Walk into a hardware store these days and you'll find more varieties of light bulbs than ever before.
Some may look a bit strange and cost a bit more than the incandescent bulbs that used to be the norm. But these amazingly energy-efficient, "green" lighting solutions -- and others still in development -- are also helping to drastically change our homes, our cities and our world.
For example, "light emitting diodes" (or LEDs) are already starting to brighten up our cities even as they reduce city energy bills. They dress up Toronto's CN Tower with colourful, changeable, sustainable light displays -- and they're popping up in more day-to-day fixtures, too.
"If you're in Mississauga, look up," said Elyse Henderson, special initiatives coordinator from the Smart Sustainable Lighting Network (SSLNet) based at the University of Toronto's Impact Centre. "Forty-nine thousand street lights in Mississauga are now being switched to LEDs, saving 55 per cent in energy costs and significant reduction in maintenance given that they last 20 years compared to five years for the older bulbs being phased out."
It's known as smart sustainable lighting. Already popping up in desk lamps and urban infrastructures, it's continuing to inspire new ideas for researchers and entrepreneurs at the University of Toronto.
"Smart sustainable lighting is important," says Henderson, "because energy-efficient products are the easiest and cheapest way to combat climate change, rising energy costs and increasing energy demand."
Over the next few weeks, U of T News will introduce you to researchers and grads leading the business and science of smart sustainable lighting. We'll check in with an alumni startup called OTI Lumionics, hear more about how SSLNet is bringing together researchers and industry through a conference at UTM August 18-25, and follow up with the alumni startup called Nanoleaf.
But first, a primer on what smart sustainable lighting has to do with life outside the lab -- and the hardware store.
LEDs are the "greenest" lights around -- and older bulbs are so bad, they're banned.
"The traditional incandescent bulbs we all grew up with are so inefficient that their production has been banned by countries all over the world. Compact fluorescent lighting is energy-efficient, but those bulbs contain toxic mercury, which makes them less environmentally sustainable than LEDs. LEDs are the most energy-efficient form of lighting available, and their root in electronics makes them compatible with digital smart systems for homes and for public areas."
Elyse Henderson; coordinator, Special Initiatives, SSLNet
Imagine if the City of Toronto only had to change light bulbs every 10 years
"Outdoor lighting is one of the rapidly changing areas within the lighting sector. Toronto City estimates that it takes on average $200 to change a failed outdoor bulb, besides traffic disruption. LED lighting devices have eight to ten times the life of the current technologies, significantly lowering the total cost of ownership. Besides, incorporating smart sensors helps collect vital data and perform energy analytics, condition monitoring and preventive maintenance of street lighting assets."
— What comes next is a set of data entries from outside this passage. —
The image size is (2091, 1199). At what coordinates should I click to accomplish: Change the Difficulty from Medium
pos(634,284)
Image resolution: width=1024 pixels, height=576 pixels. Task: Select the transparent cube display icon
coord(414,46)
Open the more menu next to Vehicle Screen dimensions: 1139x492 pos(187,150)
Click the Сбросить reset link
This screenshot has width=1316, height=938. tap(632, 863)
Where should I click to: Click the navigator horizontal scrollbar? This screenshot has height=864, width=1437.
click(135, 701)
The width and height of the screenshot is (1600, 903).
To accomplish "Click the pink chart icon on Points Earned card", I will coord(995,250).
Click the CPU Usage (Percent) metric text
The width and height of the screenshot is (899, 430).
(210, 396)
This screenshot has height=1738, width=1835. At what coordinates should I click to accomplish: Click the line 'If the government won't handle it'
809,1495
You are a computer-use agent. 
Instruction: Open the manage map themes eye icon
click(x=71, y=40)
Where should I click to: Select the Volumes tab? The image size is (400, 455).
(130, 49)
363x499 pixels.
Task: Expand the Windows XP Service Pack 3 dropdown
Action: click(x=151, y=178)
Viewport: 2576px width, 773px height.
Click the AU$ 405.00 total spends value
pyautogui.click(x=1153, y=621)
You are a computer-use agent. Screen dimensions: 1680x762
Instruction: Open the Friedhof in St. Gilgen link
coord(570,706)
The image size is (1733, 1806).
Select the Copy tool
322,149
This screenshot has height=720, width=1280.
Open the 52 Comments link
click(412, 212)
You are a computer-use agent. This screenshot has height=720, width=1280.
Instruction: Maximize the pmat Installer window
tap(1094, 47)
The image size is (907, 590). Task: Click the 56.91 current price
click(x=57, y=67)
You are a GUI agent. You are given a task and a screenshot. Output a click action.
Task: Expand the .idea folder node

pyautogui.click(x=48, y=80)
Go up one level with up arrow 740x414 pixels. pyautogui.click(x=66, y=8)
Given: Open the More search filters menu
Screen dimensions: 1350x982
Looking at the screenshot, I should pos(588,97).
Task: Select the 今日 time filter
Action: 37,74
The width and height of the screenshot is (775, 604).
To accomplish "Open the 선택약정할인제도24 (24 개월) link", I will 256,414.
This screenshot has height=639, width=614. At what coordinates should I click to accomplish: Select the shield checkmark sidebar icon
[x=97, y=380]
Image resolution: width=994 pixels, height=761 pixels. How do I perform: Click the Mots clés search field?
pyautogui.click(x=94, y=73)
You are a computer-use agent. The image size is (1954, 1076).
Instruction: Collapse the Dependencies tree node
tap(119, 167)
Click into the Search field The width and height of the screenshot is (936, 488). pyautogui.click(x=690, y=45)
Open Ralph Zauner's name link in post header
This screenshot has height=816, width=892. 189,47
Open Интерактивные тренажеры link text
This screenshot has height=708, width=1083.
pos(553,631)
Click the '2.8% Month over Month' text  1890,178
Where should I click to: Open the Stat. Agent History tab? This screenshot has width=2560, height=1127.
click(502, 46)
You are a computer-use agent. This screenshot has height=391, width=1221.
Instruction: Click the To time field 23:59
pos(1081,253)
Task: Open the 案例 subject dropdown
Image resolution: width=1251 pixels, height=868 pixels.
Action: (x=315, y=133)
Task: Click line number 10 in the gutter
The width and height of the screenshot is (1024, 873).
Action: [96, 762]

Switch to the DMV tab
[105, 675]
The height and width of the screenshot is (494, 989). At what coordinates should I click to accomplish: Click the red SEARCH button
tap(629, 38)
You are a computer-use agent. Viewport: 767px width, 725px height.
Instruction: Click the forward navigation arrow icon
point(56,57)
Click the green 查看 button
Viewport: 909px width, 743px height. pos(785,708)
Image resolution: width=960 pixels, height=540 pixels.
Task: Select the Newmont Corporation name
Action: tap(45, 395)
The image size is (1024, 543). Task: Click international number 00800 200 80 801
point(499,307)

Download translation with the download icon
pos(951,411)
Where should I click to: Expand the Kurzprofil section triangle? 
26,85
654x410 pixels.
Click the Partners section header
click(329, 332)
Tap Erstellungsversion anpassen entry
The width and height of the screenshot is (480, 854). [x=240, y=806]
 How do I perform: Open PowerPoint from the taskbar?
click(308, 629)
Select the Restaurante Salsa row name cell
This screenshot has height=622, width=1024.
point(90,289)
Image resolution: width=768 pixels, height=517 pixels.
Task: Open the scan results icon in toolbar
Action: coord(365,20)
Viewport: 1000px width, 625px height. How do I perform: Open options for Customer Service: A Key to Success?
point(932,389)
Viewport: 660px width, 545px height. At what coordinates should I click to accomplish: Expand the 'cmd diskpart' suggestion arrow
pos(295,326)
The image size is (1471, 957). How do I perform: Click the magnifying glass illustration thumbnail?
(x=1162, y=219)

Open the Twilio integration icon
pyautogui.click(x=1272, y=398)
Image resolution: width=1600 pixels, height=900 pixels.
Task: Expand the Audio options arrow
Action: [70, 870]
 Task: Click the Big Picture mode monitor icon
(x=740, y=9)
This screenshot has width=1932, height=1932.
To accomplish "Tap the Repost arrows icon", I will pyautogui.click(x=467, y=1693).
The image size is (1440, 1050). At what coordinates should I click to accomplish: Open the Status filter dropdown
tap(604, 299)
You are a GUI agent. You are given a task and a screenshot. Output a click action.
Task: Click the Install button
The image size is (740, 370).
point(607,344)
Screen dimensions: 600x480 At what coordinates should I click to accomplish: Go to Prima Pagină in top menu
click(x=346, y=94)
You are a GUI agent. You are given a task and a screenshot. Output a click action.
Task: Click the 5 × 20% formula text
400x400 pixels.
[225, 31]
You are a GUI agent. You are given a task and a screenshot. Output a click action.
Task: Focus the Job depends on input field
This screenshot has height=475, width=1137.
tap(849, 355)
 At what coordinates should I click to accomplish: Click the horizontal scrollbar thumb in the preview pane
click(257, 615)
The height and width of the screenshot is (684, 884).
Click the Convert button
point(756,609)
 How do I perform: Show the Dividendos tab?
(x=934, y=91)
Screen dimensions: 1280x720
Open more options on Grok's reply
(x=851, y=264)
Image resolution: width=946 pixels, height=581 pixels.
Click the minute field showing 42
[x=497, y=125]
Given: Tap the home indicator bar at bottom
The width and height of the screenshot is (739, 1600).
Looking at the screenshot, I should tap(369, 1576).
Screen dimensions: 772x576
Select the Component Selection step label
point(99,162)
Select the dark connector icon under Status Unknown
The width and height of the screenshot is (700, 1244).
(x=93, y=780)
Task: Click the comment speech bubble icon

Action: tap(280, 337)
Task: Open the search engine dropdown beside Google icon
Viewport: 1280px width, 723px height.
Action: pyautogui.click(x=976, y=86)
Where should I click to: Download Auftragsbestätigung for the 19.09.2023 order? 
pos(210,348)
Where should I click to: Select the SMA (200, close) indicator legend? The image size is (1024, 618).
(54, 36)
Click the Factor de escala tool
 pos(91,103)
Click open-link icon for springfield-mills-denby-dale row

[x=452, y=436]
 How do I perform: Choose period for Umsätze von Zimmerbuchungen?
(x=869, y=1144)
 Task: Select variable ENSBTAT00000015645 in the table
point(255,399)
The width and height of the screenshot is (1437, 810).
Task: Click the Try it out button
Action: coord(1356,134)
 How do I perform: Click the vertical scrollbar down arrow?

Venkat Venkataramanan; director, Scientific Operations, Impact Centre
A world where lights themselves are the only ones worrying about lighting
"With the implementation of LED technology and adaptive controls, we will never need to manually adjust lighting levels or worry about lighting quality. Smart lighting systems will be working 24-7 to optimize energy usage, improving sustainability in the background of our daily lives."
Entrepreneurs from U of T are global leaders in smart sustainable lighting startups
"As lighting undergoes rapid transformation, the time is ripe for truly innovative companies to contribute significantly. U of T faculty and alumni startups like OTI Lumionics, Lumentra and Nanoleaf are all getting a lot of attention in the lighting community."
A light that could improve health and happiness
"As we focus on optimizing energy savings there is also a significant move towards creating more human-centric lighting. It has been well established that we perform better under different types of light during various hours in a day. While a sunlight-like spectrum of cool white light increases productivity during the daytime, a warmer incandescent light help increase melatonin production ensuring a calm, good night's sleep. U of T researchers are creating technologies that can enable an enriched spectrum of light."
And smart sustainable lighting could save the lives of thousands of birds, too
"Urban light pollution not only causes energy drain, Nature Ontario reports that approximately one million birds strike Toronto high-rise buildings annually, a greater fraction of which result in bird fatalities. Smart lighting helps deliver light where we want it, eliminating lighting pollution and reducing bird strikes on buildings."